Brexit deal in the balance as EU leaders gather
British and EU negotiators worked late into the night into Thursday in the hopes of presenting a last-minute Brexit deal to leaders meeting for a crunch European summit.
Both sides said they were close to finding a basis for a treaty to ensure Britain heads for a managed withdrawal from the European bloc it has been part of for nearly half a century.
But officials had to iron out details on how British-ruled Northern Ireland would remain under the European VAT regime.
It was also not clear if British Prime Minister Boris Johnson will be able to sell the deal at home.

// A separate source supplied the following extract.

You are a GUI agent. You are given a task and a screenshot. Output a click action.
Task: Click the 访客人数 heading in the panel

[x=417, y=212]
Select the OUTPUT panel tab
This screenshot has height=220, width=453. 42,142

EU negotiator Michel Barnier said simply that there had been "good progress, and work is ongoing" as he briefed a late-night gathering of leading MEPs on the eve of the summit.
But other European sources warned it was not a done deal. They suggested Johnson was struggling to win the support of his allies from Northern Ireland's loyalist Democratic Unionist Party (DUP).

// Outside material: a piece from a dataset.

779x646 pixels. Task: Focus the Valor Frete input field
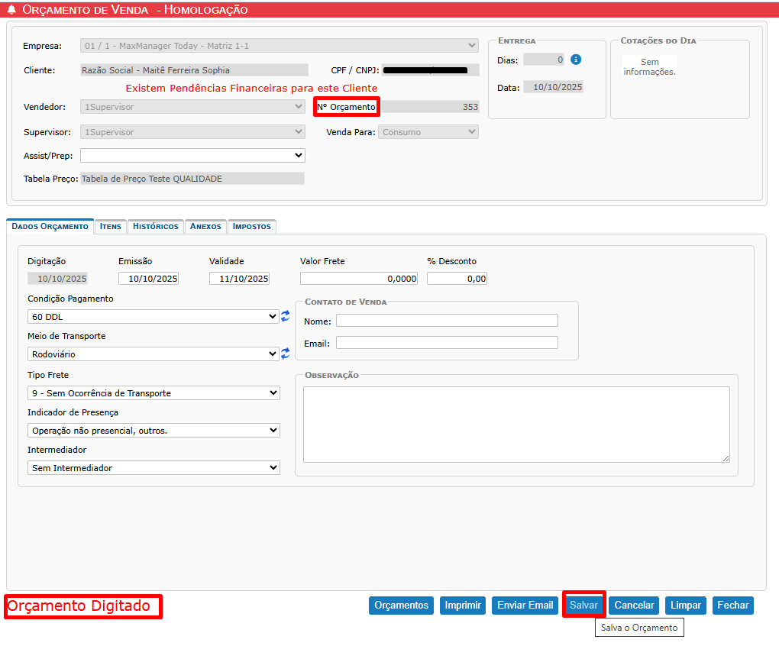[x=359, y=279]
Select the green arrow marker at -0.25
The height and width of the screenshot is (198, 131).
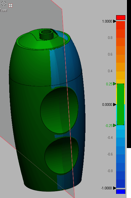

One EU source said the putative agreement "is politically fragile in London". But Downing Street denied reports the DUP would be the problem and said some details remain to be worked out in Brussels.
"We're almost there," one European official said, adding: "Everything is resolved except the application of VAT in Northern Ireland."
European officials close to the talks said a deal was unlikely overnight, but that EU ambassadors would meet early Thursday before the 28 EU leaders arrive for their two-day European Council summit.
There was scepticism in Brussels that a final legal text could be completed before the end of the summit, but leaders may give political approval first to open the way for a binding, legal agreement to be finalised in the weeks to come.
Meanwhile, the leaders were hoping that the summit could rise above the Brexit mire and focus also on a fractious EU budget debate, bids by North Macedonia and Albania to start talks to join the bloc, and the crisis in relations with Turkey.
- A deal to avoid 'chaos' -
European leaders hoped to decide whether to give the go-ahead to officials to draw up a final withdrawal treaty with Britain.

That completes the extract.